Pixel coordinate grounding data>
________________

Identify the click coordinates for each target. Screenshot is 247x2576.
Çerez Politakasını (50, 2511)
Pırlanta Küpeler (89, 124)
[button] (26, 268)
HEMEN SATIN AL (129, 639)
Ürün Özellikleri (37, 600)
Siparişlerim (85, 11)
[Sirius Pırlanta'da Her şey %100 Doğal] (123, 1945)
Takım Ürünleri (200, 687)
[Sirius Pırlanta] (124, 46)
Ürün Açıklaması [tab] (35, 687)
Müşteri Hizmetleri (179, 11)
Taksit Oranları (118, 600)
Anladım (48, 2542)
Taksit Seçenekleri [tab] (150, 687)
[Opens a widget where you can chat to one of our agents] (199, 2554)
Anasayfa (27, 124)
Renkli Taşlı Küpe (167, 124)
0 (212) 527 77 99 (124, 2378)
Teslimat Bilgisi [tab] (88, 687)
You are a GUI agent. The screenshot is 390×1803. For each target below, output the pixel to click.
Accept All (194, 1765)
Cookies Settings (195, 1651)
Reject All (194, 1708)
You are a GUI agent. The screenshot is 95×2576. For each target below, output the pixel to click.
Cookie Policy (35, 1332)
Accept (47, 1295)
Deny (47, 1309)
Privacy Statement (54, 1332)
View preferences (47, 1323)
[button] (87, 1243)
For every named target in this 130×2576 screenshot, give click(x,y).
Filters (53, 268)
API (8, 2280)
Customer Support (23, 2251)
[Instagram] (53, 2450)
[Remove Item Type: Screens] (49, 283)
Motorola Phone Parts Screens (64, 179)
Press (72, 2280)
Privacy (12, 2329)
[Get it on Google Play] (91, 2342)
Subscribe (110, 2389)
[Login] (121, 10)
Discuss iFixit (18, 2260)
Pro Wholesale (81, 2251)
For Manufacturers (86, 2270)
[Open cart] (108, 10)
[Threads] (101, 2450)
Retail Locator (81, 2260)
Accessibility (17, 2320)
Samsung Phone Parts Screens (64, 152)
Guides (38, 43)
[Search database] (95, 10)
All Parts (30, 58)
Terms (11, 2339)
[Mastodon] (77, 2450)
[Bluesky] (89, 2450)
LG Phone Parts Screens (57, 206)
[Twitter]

________________

WORK INSTRUCTION>
Write down all of the records again, word for word.

FINISHED TASK>
Identify the click coordinates for each target. Screenshot is 247x2576.
Çerez Politakasını (50, 2511)
Pırlanta Küpeler (89, 124)
[button] (26, 268)
HEMEN SATIN AL (129, 639)
Ürün Özellikleri (37, 600)
Siparişlerim (85, 11)
[Sirius Pırlanta'da Her şey %100 Doğal] (123, 1945)
Takım Ürünleri (200, 687)
[Sirius Pırlanta] (124, 46)
Ürün Açıklaması [tab] (35, 687)
Müşteri Hizmetleri (179, 11)
Taksit Oranları (118, 600)
Anladım (48, 2542)
Taksit Seçenekleri [tab] (150, 687)
[Opens a widget where you can chat to one of our agents] (199, 2554)
Anasayfa (27, 124)
Renkli Taşlı Küpe (167, 124)
0 (212) 527 77 99 (124, 2378)
Teslimat Bilgisi [tab] (88, 687)
You are a GUI agent. The screenshot is 390×1803. For each target below, output the pixel to click.
Accept All (194, 1765)
Cookies Settings (195, 1651)
Reject All (194, 1708)
You are a GUI agent. The screenshot is 95×2576. For each target below, output the pixel to click.
Cookie Policy (35, 1332)
Accept (47, 1295)
Deny (47, 1309)
Privacy Statement (54, 1332)
View preferences (47, 1323)
[button] (87, 1243)
For every named target in this 130×2576 screenshot, give click(x,y).
Filters (53, 268)
API (8, 2280)
Customer Support (23, 2251)
[Instagram] (53, 2450)
[Remove Item Type: Screens] (49, 283)
Motorola Phone Parts Screens (64, 179)
Press (72, 2280)
Privacy (12, 2329)
[Get it on Google Play] (91, 2342)
Subscribe (110, 2389)
[Login] (121, 10)
Discuss iFixit (18, 2260)
Pro Wholesale (81, 2251)
For Manufacturers (86, 2270)
[Open cart] (108, 10)
[Threads] (101, 2450)
Retail Locator (81, 2260)
Accessibility (17, 2320)
Samsung Phone Parts Screens (64, 152)
Guides (38, 43)
[Search database] (95, 10)
All Parts (30, 58)
Terms (11, 2339)
[Mastodon] (77, 2450)
[Bluesky] (89, 2450)
LG Phone Parts Screens (57, 206)
[Twitter]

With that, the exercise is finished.